Directions
Find how many lines in the entries below carry the word "dimensions" and answer with only that figure.

Data section
%%
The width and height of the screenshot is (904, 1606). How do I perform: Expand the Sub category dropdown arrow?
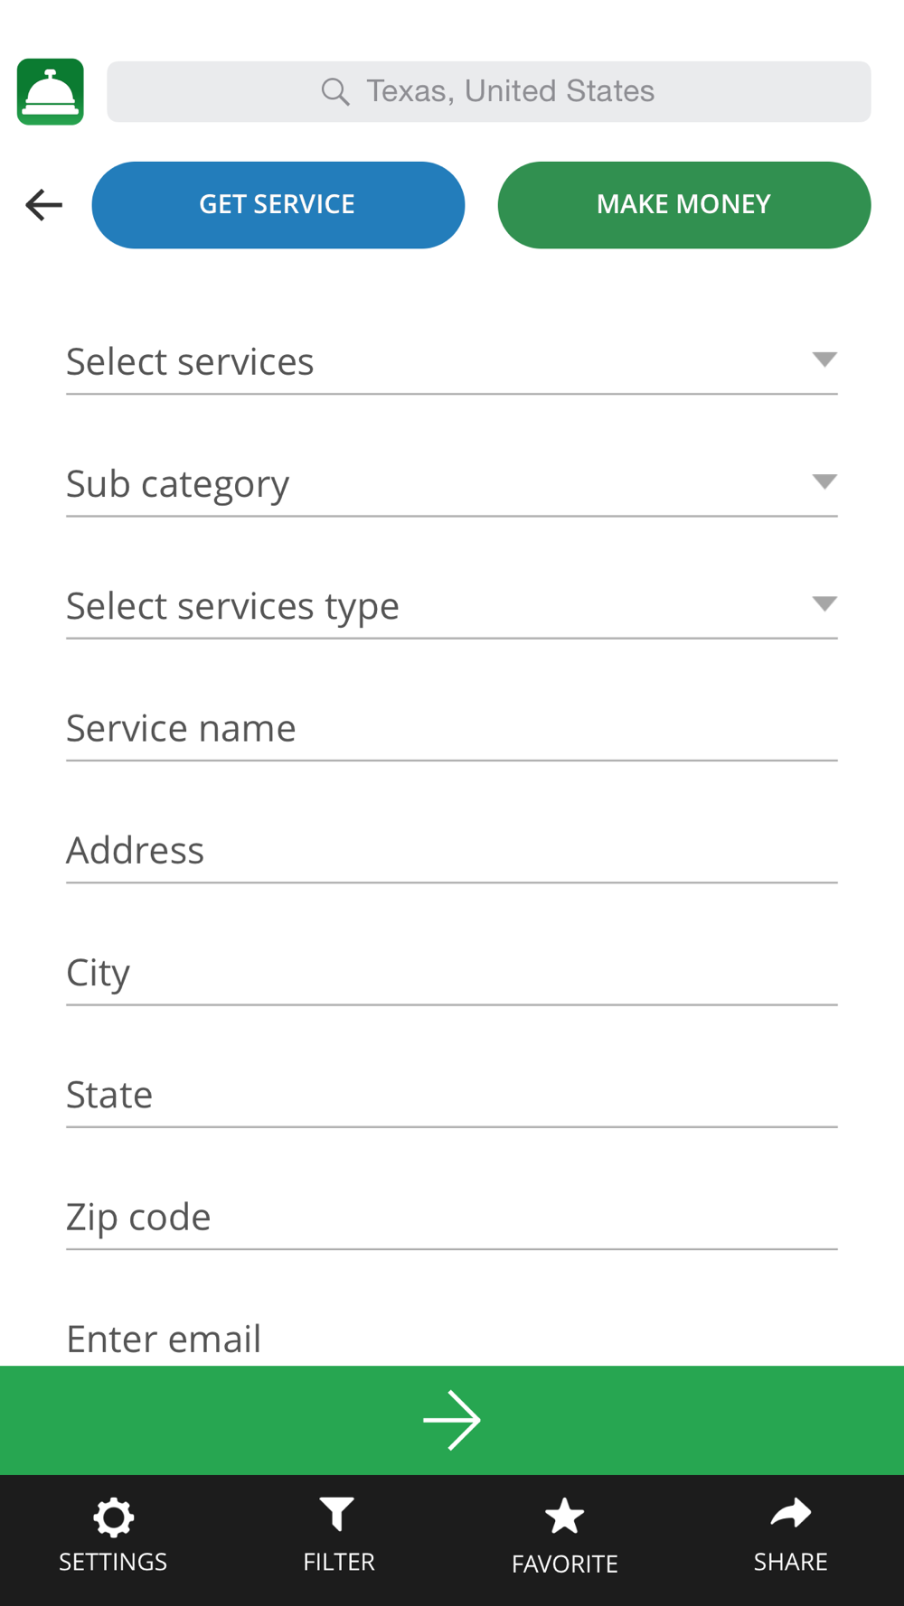[x=824, y=481]
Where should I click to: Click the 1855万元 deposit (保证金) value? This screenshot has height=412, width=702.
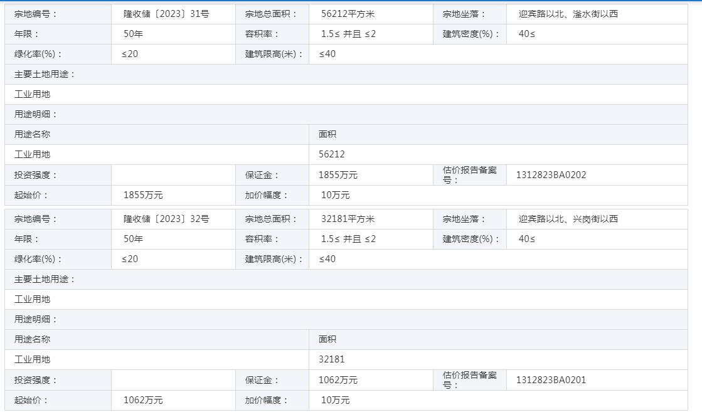pos(338,175)
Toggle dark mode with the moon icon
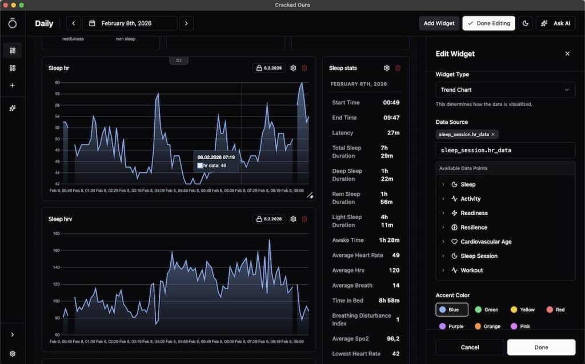The height and width of the screenshot is (364, 585). point(526,23)
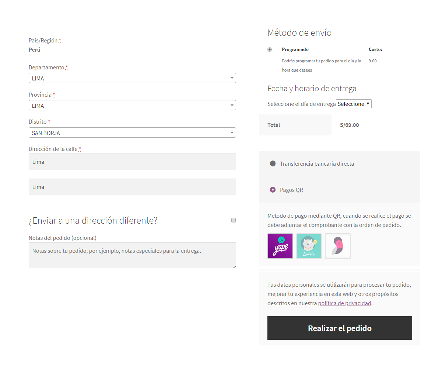
Task: Expand the Provincia dropdown
Action: click(x=132, y=106)
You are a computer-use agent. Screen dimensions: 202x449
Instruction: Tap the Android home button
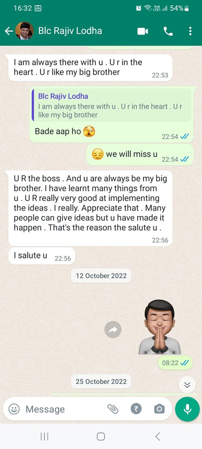click(x=101, y=437)
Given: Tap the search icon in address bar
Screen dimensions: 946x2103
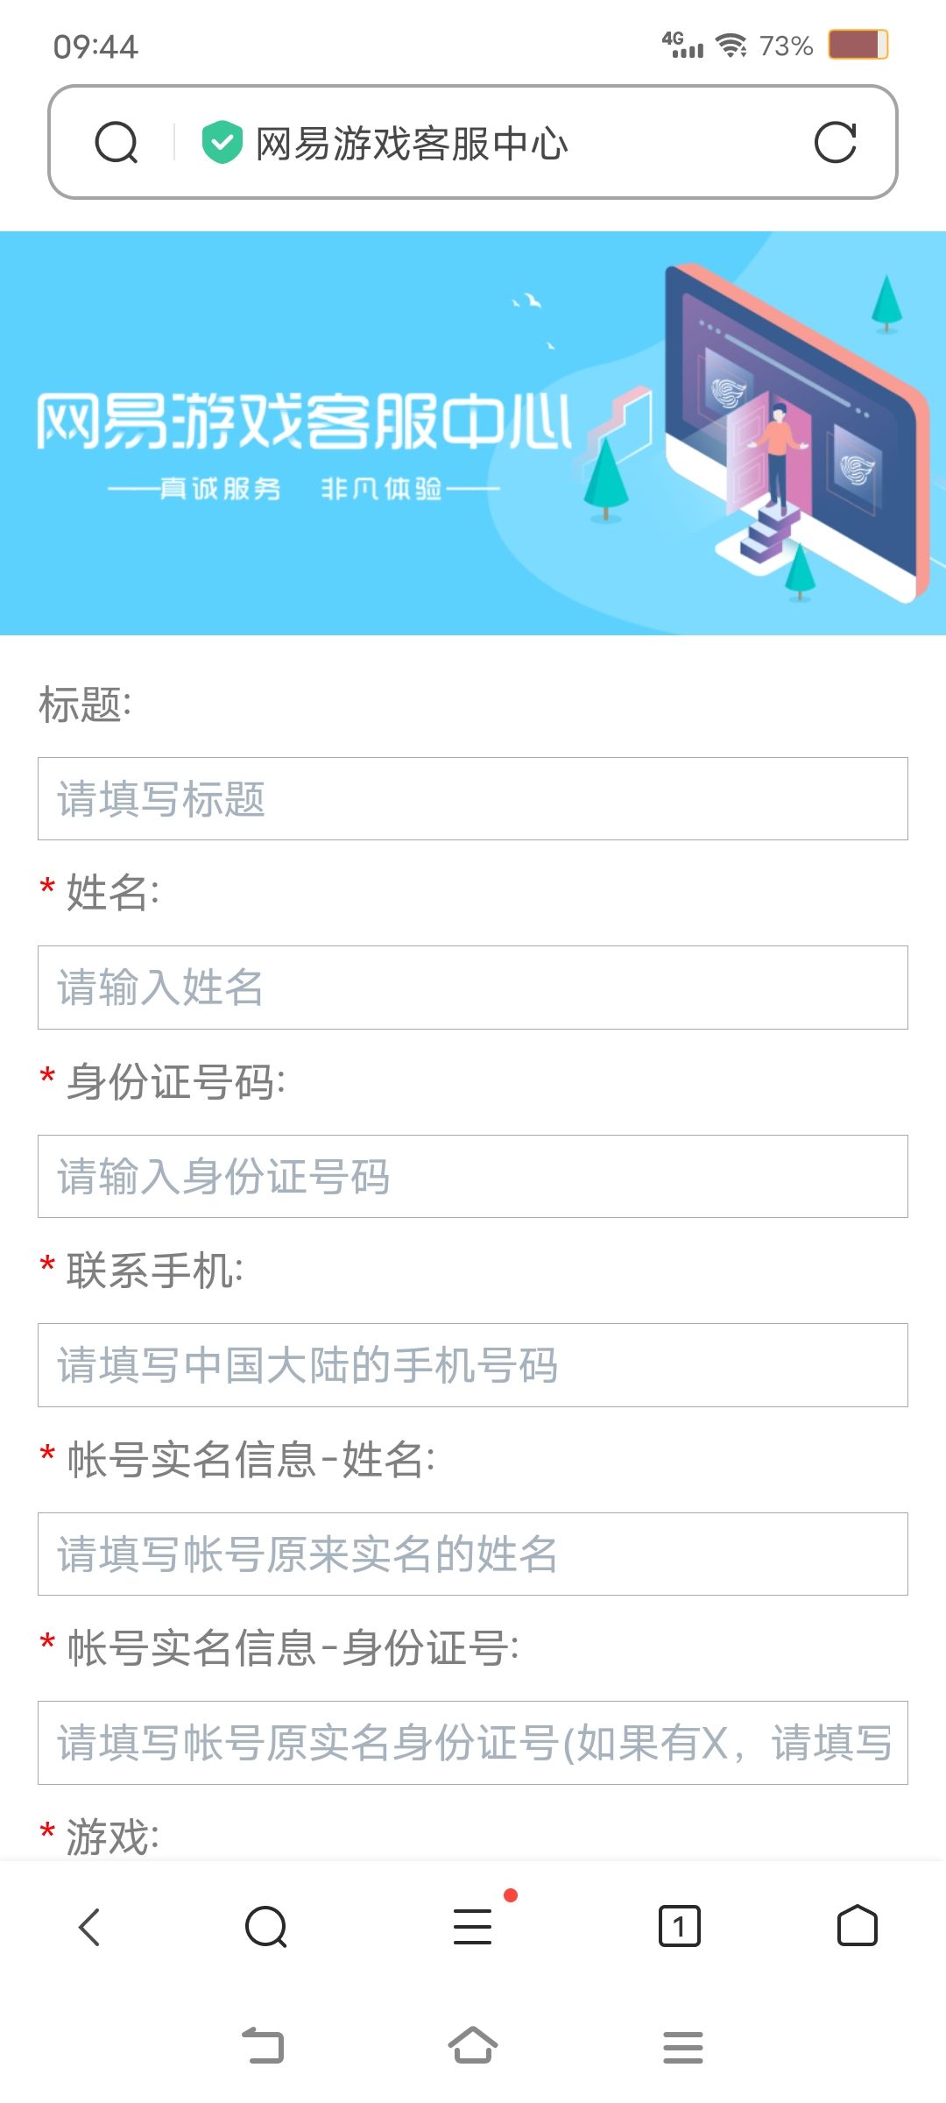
%%
Output of the exercise
2